Quando criança, por mais amor que tivesse por meus professores de língua portuguesa, pouco aprendi de gramática. Eu rendia bem mais nas aulas de história e geografia, por exemplo, pois eram matérias de leitura e debates políticos interessantes, debates relevantes para entender a realidade ao meu redor e me fazer entender fatos sociais como a pobreza e suas consequências. Eu pegava os livros didáticos pela falta de livros em casa devido à pobreza de minha família e lia os textos e aprendia demais com eles, inclusive os de língua portuguesa, que pouco ou nunca eram usados em sala pela professora, que preferia encher o quadro com regras gramaticais maçantes que demorei anos para entender e porque precisava dar aula.

Havia também as salas de leitura das escolas onde estudei, nas quais pegava livros que lia, relia, deixava pela metade e aprendia estruturas sintáticas que usava em meus textos de redação e depois em meus poemas de modo a adaptar a minha linguagem aos novos achados que fazia.

Quando estudei a gramática gerativa de Chomsky na faculdade, mesmo que de forma resumida, pude entender que nós imitamos aquilo que ouvimos, nossa leitura de mundo molda a nossa comunicação. A linguagem reside em nós e nós a desenvolvemos em contato com o outro. Um ambiente de leitura garante o contato com diversos outros e seus modos de uso da língua. Não à toa, quando encontramos uma criança cuja linguagem é a violência provavelmente teremos em casa uma família que se comunica dessa maneira com aquele aprendiz.

A leitura me fez uma pessoa melhor, pois me ajudou a entender diferentes formas de ver a realidade. A leitura me ajudou a melhorar meu domínio da norma culta da língua portuguesa e entender a diversidade da linguagem humana e da língua brasileira, em especial. Aprendi realmente não haver o falar errado, mas um falar que indica questões identitárias profundas. Alunos de sexto ano que não conseguem escrever de acordo com a norma culta indicam problemas de alfabetização bem sérios e a alfabetização não se dá nesse nível de ensino. Esses problemas de escrita provavelmente são encontrados em diversos adultos os quais tiveram dificuldades em sua alfabetização e se tornaram analfabetos funcionais pela falta de acesso à leitura.

Desse modo, é uma visão assaz limitada creditar a solução da alfabetização ao ensino da gramática normativa. E isso se torna mais grotesco quando temos uma pessoa não formada na área defendendo essa visão sem leitura das diretrizes curriculares e uma pessoa que trabalha na educação e é conhecedora de tantos julgamentos injustos que nós recebemos pelas mazelas da sociedade as quais devemos enfrentar com tão poucos recursos e tamanha vulnerabilidade.
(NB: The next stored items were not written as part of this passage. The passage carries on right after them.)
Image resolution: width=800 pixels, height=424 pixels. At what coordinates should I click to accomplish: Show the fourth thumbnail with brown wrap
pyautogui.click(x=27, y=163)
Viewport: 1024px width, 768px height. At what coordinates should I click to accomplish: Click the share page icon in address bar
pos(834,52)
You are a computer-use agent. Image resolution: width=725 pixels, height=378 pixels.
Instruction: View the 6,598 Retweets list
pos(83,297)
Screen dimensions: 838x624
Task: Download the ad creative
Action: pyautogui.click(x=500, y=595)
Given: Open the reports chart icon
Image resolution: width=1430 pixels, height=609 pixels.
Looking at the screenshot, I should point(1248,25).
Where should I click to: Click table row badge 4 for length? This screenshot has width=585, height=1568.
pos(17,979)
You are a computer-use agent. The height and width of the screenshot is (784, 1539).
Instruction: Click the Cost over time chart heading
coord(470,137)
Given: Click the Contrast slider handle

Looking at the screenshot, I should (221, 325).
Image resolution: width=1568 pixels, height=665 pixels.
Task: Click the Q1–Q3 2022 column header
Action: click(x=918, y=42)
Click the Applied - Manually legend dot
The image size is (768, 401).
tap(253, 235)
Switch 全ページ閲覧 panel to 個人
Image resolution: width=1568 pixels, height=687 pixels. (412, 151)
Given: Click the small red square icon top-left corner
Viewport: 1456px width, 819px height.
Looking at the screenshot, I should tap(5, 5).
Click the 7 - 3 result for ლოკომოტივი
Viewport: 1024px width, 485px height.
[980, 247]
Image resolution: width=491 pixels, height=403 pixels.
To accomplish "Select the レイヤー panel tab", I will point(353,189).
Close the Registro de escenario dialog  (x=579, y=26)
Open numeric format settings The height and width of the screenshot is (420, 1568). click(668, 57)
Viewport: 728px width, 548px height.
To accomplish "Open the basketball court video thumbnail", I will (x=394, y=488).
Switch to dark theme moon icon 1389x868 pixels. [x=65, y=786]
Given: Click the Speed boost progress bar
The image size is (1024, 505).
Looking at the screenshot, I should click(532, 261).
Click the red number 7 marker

Esse diálogo me deixou irritado e deprimido por alguns momentos. Nos dias seguintes, segui trabalhando a gramática textual que sempre trabalhei com meus alunos, levei textos para ler com eles, exibi filmes e pedi a eles que se expressassem de forma oral e escrita. A educação para mim não é apenas o ensino de regras, mas um debate constante sobre a realidade vivida usando a língua portuguesa, a redação e a literatura. Todo esse embate me fez pensar no porquê escolhi ser professor e acredito que a resposta siga sendo a mesma de uns doze anos atrás.

Ser professor me faz contar histórias todo dia e nenhuma aula minha é igual a outra. Há dias mais rápidos, outros mais lentos, mais quietos, mais bagunçados, mais fluidos e mais travados. Há dias de alegria e de tristeza, de memórias boas e ruins. Mas sempre há o novo e posso usar tudo em sala para discutir com meus alunos e com eles sempre aprendo, desde a importância de um abraço até o quanto é legal se perder horas a fio na leitura de um livro. Meus alunos me fazem aprender que um dia enfrentei as mesmas dificuldades deles e que ir à escola para mim era um imenso esforço, o qual valia a pena porque nela eu poderia socializar e ter um alívio da vida opressora que eu levava, além de aprender e ser um pouco mais livre.

Um pouco desse ânimo se perdeu nesse ano por conta de um leve adoecimento e esgotamento, porém ele tem crescido novamente nos últimos tempos graças a maiores cuidados comigo mesmo. E de alguma forma ser chamado de ridículo em um debate que deveria ser de ideias e embasado me fez ver que estou no caminho certo de uma resistência por meio da práxis docente humanizadora e libertadora. A consciência disso tem me feito dormir bem à noite e me levado empolgado ao trabalho todas as manhãs.